§ ACTION ITEM:
Starting with the line containing "Select the 腾讯QQ" and going on through the line containing "Task: Click the white Color swatch", return the lines of the data below exactly, and only those.

*** Block opens ***

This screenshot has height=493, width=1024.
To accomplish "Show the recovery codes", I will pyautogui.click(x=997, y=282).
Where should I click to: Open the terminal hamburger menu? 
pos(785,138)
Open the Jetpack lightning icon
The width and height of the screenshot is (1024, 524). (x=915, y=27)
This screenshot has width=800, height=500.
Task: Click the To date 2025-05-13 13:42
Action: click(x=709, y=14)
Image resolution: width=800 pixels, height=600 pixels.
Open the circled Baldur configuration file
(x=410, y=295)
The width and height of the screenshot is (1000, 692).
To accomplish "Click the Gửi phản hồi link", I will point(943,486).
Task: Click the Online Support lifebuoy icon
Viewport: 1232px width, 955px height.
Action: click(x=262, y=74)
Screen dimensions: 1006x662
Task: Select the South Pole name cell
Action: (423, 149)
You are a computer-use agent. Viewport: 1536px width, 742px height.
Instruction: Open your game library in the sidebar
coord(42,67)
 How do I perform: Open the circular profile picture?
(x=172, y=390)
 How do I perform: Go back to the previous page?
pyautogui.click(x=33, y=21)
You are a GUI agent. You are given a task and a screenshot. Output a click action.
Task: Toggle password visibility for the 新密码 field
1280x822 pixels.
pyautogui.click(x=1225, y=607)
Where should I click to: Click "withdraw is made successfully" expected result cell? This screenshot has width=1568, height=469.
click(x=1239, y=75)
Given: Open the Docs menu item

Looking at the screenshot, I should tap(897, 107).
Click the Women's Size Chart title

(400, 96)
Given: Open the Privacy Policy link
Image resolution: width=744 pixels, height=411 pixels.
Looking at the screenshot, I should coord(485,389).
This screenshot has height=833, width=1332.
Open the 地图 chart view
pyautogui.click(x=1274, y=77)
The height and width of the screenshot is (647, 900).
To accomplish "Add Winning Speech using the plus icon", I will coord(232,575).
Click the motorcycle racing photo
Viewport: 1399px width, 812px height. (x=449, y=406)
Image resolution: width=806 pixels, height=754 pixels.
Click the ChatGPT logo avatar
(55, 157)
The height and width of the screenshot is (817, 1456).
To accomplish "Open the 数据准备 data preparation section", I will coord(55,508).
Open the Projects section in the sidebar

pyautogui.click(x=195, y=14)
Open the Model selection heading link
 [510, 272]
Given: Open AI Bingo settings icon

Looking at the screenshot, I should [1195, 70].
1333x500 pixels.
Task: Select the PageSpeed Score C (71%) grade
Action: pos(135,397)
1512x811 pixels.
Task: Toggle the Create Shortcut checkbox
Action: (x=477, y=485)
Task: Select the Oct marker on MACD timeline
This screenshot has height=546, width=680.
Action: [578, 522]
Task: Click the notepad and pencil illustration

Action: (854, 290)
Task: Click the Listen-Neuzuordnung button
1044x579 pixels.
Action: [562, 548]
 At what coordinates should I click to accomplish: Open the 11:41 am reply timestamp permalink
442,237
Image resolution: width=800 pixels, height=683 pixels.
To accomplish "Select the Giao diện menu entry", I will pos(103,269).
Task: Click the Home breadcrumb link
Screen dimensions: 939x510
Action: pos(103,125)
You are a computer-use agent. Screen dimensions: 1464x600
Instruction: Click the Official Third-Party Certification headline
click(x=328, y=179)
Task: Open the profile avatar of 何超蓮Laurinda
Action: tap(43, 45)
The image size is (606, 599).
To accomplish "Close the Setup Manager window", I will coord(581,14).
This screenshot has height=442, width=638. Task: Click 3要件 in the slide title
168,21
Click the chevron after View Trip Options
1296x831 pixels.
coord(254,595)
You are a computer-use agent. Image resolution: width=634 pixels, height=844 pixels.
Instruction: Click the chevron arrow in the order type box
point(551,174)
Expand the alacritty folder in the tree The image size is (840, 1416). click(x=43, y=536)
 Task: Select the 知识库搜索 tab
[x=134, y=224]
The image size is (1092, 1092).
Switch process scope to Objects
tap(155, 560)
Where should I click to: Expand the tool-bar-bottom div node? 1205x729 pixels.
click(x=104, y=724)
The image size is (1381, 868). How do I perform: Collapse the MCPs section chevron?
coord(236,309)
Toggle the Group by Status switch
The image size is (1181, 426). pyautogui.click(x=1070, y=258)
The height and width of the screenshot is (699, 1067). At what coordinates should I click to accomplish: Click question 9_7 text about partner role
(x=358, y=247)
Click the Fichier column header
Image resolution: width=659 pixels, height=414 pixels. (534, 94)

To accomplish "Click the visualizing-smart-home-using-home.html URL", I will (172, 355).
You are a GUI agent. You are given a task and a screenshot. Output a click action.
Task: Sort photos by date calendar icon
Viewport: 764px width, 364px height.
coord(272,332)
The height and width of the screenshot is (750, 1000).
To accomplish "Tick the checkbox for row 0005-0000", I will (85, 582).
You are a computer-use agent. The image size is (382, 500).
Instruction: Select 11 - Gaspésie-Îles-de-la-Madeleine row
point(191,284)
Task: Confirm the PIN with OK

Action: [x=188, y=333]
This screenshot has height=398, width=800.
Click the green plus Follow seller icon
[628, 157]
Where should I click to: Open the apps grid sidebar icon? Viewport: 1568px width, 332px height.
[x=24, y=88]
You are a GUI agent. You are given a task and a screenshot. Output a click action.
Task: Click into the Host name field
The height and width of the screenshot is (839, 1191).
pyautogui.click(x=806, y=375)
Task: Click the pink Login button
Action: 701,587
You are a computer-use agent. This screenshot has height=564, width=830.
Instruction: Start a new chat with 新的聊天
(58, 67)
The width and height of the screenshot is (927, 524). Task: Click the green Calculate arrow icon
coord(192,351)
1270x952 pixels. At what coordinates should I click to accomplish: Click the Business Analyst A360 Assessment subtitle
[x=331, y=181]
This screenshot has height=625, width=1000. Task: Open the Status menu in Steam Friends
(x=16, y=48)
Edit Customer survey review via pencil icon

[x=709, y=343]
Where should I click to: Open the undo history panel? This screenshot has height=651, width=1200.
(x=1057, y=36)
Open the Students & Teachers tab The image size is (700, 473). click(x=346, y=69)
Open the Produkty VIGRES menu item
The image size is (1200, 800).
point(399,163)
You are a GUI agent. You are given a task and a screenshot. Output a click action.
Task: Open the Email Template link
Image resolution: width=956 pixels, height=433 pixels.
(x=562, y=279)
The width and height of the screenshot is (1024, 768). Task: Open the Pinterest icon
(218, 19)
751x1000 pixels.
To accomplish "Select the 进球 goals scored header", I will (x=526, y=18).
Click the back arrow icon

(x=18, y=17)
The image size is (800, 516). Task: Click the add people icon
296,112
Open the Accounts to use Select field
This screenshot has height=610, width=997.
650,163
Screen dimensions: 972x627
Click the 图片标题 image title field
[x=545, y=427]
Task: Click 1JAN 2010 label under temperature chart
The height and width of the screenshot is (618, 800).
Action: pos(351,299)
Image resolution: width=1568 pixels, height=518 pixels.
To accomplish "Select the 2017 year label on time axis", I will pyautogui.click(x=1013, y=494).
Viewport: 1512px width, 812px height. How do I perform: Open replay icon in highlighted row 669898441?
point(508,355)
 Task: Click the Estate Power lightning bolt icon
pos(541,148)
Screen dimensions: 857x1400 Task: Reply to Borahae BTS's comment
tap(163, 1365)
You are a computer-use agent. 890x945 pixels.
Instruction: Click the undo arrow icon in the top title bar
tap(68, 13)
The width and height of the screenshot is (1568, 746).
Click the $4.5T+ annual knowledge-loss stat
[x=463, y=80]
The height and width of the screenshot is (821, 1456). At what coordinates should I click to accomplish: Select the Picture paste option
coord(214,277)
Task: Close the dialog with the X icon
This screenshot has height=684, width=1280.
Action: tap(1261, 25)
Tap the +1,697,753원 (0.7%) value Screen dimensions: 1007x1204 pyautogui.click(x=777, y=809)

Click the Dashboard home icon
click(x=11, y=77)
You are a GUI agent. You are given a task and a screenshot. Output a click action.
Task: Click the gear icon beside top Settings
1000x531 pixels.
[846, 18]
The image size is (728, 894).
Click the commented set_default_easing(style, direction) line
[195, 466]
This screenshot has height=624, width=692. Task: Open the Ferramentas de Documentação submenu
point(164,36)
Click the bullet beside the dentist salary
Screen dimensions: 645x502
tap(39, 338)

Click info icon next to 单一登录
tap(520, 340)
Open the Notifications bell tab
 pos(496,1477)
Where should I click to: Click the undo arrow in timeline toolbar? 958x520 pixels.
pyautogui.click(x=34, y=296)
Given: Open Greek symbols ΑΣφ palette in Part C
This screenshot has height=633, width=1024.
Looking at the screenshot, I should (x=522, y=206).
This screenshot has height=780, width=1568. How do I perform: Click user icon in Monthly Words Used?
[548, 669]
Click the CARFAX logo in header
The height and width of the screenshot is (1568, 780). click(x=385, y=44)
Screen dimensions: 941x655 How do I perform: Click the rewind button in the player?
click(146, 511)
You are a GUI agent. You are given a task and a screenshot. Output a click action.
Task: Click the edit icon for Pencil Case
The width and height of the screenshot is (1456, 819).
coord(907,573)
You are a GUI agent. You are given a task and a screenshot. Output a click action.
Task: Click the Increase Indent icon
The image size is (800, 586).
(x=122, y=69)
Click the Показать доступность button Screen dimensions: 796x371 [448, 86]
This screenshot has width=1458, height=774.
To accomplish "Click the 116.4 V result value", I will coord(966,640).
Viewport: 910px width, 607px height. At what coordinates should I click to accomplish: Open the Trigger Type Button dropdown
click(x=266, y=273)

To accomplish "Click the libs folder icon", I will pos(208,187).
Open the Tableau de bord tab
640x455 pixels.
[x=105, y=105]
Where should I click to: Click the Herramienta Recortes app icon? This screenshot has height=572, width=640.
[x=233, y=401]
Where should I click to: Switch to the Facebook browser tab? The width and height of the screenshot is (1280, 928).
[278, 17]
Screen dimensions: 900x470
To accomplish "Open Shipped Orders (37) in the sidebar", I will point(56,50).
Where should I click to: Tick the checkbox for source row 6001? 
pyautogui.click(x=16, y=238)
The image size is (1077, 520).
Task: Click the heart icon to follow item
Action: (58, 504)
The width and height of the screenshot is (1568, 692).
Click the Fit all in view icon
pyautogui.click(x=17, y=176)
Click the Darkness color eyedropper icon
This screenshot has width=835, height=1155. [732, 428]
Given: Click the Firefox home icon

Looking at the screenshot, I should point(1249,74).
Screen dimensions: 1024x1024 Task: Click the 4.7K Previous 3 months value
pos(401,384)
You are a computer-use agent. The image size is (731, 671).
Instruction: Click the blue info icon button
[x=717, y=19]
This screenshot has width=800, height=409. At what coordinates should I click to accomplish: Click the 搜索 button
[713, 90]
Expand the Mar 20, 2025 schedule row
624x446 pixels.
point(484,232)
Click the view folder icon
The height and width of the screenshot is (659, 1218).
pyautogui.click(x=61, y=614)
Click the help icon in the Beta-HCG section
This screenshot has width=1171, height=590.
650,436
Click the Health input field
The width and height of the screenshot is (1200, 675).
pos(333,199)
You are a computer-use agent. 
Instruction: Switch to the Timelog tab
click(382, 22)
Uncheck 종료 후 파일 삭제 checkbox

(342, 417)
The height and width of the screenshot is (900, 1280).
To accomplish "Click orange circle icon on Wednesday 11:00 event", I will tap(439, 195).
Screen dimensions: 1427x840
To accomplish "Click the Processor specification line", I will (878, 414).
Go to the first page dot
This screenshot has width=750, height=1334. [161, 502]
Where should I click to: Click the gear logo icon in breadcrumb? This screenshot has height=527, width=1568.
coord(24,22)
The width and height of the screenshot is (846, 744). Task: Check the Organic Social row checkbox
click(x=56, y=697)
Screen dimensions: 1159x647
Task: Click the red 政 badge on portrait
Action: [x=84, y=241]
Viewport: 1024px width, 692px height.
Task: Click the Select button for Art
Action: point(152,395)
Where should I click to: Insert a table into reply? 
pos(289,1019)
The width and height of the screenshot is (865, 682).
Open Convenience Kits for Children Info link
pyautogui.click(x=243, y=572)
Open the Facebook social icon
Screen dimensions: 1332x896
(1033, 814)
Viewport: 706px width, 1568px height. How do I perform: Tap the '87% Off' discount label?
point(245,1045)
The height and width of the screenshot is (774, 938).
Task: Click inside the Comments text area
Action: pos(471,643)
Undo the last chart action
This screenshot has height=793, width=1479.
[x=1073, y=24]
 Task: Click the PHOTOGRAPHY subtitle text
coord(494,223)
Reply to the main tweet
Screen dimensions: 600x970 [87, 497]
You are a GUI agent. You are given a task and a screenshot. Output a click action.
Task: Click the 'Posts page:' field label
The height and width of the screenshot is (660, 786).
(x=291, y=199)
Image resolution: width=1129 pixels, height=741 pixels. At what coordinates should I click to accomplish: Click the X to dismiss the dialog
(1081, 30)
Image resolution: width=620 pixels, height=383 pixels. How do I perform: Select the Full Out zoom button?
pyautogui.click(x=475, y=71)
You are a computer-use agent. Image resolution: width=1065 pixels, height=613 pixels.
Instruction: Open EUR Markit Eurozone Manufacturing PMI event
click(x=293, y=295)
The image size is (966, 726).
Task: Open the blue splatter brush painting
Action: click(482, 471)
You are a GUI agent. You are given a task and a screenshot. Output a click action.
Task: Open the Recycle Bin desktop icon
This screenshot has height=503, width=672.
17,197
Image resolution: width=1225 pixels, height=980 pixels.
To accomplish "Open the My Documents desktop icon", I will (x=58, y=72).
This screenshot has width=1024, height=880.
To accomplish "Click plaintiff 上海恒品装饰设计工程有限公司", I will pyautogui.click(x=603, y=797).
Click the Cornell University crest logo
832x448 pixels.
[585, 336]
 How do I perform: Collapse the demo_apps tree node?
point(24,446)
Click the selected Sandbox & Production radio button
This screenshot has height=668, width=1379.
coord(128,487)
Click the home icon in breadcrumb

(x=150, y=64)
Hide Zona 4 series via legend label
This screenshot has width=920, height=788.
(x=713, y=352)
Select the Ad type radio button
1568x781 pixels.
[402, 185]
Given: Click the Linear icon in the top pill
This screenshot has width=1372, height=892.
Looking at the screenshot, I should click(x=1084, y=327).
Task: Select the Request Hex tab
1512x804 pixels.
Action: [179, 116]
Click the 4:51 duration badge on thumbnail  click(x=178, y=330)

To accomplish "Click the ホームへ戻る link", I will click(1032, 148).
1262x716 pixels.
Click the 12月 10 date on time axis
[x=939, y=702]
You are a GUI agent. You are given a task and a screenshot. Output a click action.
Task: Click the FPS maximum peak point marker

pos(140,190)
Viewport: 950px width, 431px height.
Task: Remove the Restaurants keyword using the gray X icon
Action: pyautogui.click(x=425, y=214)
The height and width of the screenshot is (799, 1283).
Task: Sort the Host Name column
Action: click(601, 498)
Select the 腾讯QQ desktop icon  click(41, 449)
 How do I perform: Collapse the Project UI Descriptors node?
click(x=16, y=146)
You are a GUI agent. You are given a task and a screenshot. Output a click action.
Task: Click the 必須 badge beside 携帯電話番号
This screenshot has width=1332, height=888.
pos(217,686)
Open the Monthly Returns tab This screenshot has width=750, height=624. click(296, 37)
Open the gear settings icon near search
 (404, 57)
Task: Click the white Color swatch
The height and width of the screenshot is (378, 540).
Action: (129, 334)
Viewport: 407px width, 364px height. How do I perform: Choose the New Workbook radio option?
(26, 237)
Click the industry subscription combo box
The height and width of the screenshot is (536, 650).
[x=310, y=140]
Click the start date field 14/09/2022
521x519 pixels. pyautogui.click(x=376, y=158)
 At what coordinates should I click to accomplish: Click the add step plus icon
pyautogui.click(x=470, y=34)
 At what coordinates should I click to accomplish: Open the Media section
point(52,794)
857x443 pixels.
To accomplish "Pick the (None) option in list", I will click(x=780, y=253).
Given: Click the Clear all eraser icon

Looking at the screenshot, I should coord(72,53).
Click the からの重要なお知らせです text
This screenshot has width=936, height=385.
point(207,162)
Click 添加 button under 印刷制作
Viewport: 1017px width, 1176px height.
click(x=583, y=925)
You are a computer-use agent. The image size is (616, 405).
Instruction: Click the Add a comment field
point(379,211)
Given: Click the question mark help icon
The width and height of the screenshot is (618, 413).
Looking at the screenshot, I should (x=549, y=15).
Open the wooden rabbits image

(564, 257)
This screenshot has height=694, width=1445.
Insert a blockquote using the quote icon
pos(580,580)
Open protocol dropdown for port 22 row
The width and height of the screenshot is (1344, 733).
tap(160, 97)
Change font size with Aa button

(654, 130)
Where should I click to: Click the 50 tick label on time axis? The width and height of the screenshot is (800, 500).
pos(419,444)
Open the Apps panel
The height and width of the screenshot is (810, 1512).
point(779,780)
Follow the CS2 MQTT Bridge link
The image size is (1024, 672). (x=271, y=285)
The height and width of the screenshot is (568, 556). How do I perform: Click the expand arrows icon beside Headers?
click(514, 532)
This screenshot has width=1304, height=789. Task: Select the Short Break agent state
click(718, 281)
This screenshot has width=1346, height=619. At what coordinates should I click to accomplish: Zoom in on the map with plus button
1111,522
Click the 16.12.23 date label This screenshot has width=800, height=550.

*** Block closes ***

§ TASK OUTPUT:
Select the 腾讯QQ desktop icon  click(41, 449)
 How do I perform: Collapse the Project UI Descriptors node?
click(x=16, y=146)
You are a GUI agent. You are given a task and a screenshot. Output a click action.
Task: Click the 必須 badge beside 携帯電話番号
This screenshot has width=1332, height=888.
pos(217,686)
Open the Monthly Returns tab This screenshot has width=750, height=624. click(296, 37)
Open the gear settings icon near search
 (404, 57)
Task: Click the white Color swatch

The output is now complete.